Data shown:

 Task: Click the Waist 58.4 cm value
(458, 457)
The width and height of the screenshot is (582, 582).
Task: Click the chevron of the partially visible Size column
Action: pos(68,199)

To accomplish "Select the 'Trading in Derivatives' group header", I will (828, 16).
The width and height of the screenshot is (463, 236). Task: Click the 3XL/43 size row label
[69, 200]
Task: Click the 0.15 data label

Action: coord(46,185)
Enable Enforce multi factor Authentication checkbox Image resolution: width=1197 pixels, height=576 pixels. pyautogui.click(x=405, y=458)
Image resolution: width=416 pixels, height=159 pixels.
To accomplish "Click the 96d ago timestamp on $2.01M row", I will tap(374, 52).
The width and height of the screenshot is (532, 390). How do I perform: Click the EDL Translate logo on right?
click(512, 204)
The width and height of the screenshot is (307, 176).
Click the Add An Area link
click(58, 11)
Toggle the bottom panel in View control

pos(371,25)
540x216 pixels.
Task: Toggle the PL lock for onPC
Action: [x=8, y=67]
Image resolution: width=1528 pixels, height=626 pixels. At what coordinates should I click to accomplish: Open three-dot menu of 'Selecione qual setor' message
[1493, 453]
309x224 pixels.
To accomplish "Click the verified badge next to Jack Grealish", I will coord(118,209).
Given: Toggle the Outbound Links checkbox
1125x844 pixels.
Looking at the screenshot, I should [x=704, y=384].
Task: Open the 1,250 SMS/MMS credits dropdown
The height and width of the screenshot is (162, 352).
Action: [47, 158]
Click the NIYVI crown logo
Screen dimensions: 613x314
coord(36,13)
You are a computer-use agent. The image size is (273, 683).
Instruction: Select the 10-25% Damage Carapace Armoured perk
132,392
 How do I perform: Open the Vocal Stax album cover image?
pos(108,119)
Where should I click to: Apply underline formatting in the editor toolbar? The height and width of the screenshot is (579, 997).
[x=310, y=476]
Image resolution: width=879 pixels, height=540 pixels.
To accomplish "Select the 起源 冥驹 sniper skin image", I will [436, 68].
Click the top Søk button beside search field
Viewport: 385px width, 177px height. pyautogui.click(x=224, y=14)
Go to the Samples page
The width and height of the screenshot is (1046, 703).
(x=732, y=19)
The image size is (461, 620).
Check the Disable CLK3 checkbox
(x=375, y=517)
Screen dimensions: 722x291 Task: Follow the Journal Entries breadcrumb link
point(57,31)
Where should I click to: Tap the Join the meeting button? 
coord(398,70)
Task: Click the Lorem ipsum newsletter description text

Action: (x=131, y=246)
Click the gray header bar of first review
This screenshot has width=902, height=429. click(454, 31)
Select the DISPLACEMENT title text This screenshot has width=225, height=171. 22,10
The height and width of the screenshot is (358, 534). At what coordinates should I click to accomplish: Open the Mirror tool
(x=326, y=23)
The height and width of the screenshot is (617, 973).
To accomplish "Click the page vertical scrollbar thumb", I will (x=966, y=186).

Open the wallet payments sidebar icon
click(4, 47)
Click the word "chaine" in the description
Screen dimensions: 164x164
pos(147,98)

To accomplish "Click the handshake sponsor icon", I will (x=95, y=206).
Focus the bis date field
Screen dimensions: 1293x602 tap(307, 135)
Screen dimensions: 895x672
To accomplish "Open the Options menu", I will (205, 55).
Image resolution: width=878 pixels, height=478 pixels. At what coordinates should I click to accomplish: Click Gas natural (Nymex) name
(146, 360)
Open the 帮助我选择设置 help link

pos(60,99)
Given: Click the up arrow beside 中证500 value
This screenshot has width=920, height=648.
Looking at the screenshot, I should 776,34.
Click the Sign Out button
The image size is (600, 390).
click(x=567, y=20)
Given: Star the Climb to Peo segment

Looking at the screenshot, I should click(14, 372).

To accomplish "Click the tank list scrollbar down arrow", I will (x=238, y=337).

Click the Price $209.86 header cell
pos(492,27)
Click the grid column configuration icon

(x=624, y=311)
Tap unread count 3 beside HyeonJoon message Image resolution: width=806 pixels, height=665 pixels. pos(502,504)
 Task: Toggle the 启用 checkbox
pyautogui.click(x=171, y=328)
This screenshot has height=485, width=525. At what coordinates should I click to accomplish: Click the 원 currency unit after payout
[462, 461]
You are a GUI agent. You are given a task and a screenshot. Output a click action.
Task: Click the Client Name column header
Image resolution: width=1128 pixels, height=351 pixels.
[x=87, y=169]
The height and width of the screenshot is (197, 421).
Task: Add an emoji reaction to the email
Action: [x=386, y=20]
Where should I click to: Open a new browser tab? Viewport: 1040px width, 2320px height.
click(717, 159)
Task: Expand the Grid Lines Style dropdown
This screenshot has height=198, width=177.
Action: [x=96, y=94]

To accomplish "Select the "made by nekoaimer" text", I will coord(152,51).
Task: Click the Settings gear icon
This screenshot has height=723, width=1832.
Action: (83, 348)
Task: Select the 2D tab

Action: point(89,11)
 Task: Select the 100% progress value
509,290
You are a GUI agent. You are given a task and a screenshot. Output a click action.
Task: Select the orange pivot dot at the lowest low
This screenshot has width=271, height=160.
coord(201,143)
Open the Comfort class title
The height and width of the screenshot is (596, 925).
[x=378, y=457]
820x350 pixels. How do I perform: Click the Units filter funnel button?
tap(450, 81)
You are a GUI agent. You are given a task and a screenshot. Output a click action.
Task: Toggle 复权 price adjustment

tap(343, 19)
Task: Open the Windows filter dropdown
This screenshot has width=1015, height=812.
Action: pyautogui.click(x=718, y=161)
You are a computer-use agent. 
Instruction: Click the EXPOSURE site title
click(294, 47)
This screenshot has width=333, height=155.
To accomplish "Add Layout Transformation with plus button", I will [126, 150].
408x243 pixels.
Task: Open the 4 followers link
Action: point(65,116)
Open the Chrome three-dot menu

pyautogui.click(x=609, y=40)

What to produce: Every entry should be retyped exactly as it appears.

Exercise result:
 Task: Click the Waist 58.4 cm value
(458, 457)
The width and height of the screenshot is (582, 582).
Task: Click the chevron of the partially visible Size column
Action: pos(68,199)

To accomplish "Select the 'Trading in Derivatives' group header", I will (828, 16).
The width and height of the screenshot is (463, 236). Task: Click the 3XL/43 size row label
[69, 200]
Task: Click the 0.15 data label

Action: coord(46,185)
Enable Enforce multi factor Authentication checkbox Image resolution: width=1197 pixels, height=576 pixels. pyautogui.click(x=405, y=458)
Image resolution: width=416 pixels, height=159 pixels.
To accomplish "Click the 96d ago timestamp on $2.01M row", I will tap(374, 52).
The width and height of the screenshot is (532, 390). How do I perform: Click the EDL Translate logo on right?
click(512, 204)
The width and height of the screenshot is (307, 176).
Click the Add An Area link
click(58, 11)
Toggle the bottom panel in View control

pos(371,25)
540x216 pixels.
Task: Toggle the PL lock for onPC
Action: [x=8, y=67]
Image resolution: width=1528 pixels, height=626 pixels. At what coordinates should I click to accomplish: Open three-dot menu of 'Selecione qual setor' message
[1493, 453]
309x224 pixels.
To accomplish "Click the verified badge next to Jack Grealish", I will coord(118,209).
Given: Toggle the Outbound Links checkbox
1125x844 pixels.
Looking at the screenshot, I should [x=704, y=384].
Task: Open the 1,250 SMS/MMS credits dropdown
The height and width of the screenshot is (162, 352).
Action: [47, 158]
Click the NIYVI crown logo
Screen dimensions: 613x314
coord(36,13)
You are a computer-use agent. The image size is (273, 683).
Instruction: Select the 10-25% Damage Carapace Armoured perk
132,392
 How do I perform: Open the Vocal Stax album cover image?
pos(108,119)
Where should I click to: Apply underline formatting in the editor toolbar? The height and width of the screenshot is (579, 997).
[x=310, y=476]
Image resolution: width=879 pixels, height=540 pixels.
To accomplish "Select the 起源 冥驹 sniper skin image", I will [436, 68].
Click the top Søk button beside search field
Viewport: 385px width, 177px height. pyautogui.click(x=224, y=14)
Go to the Samples page
The width and height of the screenshot is (1046, 703).
(x=732, y=19)
The image size is (461, 620).
Check the Disable CLK3 checkbox
(x=375, y=517)
Screen dimensions: 722x291 Task: Follow the Journal Entries breadcrumb link
point(57,31)
Where should I click to: Tap the Join the meeting button? 
coord(398,70)
Task: Click the Lorem ipsum newsletter description text

Action: (x=131, y=246)
Click the gray header bar of first review
This screenshot has width=902, height=429. click(454, 31)
Select the DISPLACEMENT title text This screenshot has width=225, height=171. 22,10
The height and width of the screenshot is (358, 534). At what coordinates should I click to accomplish: Open the Mirror tool
(x=326, y=23)
The height and width of the screenshot is (617, 973).
To accomplish "Click the page vertical scrollbar thumb", I will (x=966, y=186).

Open the wallet payments sidebar icon
click(4, 47)
Click the word "chaine" in the description
Screen dimensions: 164x164
pos(147,98)

To accomplish "Click the handshake sponsor icon", I will (x=95, y=206).
Focus the bis date field
Screen dimensions: 1293x602 tap(307, 135)
Screen dimensions: 895x672
To accomplish "Open the Options menu", I will (205, 55).
Image resolution: width=878 pixels, height=478 pixels. At what coordinates should I click to accomplish: Click Gas natural (Nymex) name
(146, 360)
Open the 帮助我选择设置 help link

pos(60,99)
Given: Click the up arrow beside 中证500 value
This screenshot has width=920, height=648.
Looking at the screenshot, I should 776,34.
Click the Sign Out button
The image size is (600, 390).
click(x=567, y=20)
Given: Star the Climb to Peo segment

Looking at the screenshot, I should click(14, 372).

To accomplish "Click the tank list scrollbar down arrow", I will (x=238, y=337).

Click the Price $209.86 header cell
pos(492,27)
Click the grid column configuration icon

(x=624, y=311)
Tap unread count 3 beside HyeonJoon message Image resolution: width=806 pixels, height=665 pixels. pos(502,504)
 Task: Toggle the 启用 checkbox
pyautogui.click(x=171, y=328)
This screenshot has height=485, width=525. At what coordinates should I click to accomplish: Click the 원 currency unit after payout
[462, 461]
You are a GUI agent. You are given a task and a screenshot. Output a click action.
Task: Click the Client Name column header
Image resolution: width=1128 pixels, height=351 pixels.
[x=87, y=169]
The height and width of the screenshot is (197, 421).
Task: Add an emoji reaction to the email
Action: [x=386, y=20]
Where should I click to: Open a new browser tab? Viewport: 1040px width, 2320px height.
click(717, 159)
Task: Expand the Grid Lines Style dropdown
This screenshot has height=198, width=177.
Action: [x=96, y=94]

To accomplish "Select the "made by nekoaimer" text", I will coord(152,51).
Task: Click the Settings gear icon
This screenshot has height=723, width=1832.
Action: (83, 348)
Task: Select the 2D tab

Action: point(89,11)
 Task: Select the 100% progress value
509,290
You are a GUI agent. You are given a task and a screenshot. Output a click action.
Task: Select the orange pivot dot at the lowest low
This screenshot has width=271, height=160.
coord(201,143)
Open the Comfort class title
The height and width of the screenshot is (596, 925).
[x=378, y=457]
820x350 pixels. How do I perform: Click the Units filter funnel button?
tap(450, 81)
You are a GUI agent. You are given a task and a screenshot. Output a click action.
Task: Toggle 复权 price adjustment

tap(343, 19)
Task: Open the Windows filter dropdown
This screenshot has width=1015, height=812.
Action: pyautogui.click(x=718, y=161)
You are a computer-use agent. 
Instruction: Click the EXPOSURE site title
click(294, 47)
This screenshot has width=333, height=155.
To accomplish "Add Layout Transformation with plus button", I will [126, 150].
408x243 pixels.
Task: Open the 4 followers link
Action: point(65,116)
Open the Chrome three-dot menu

pyautogui.click(x=609, y=40)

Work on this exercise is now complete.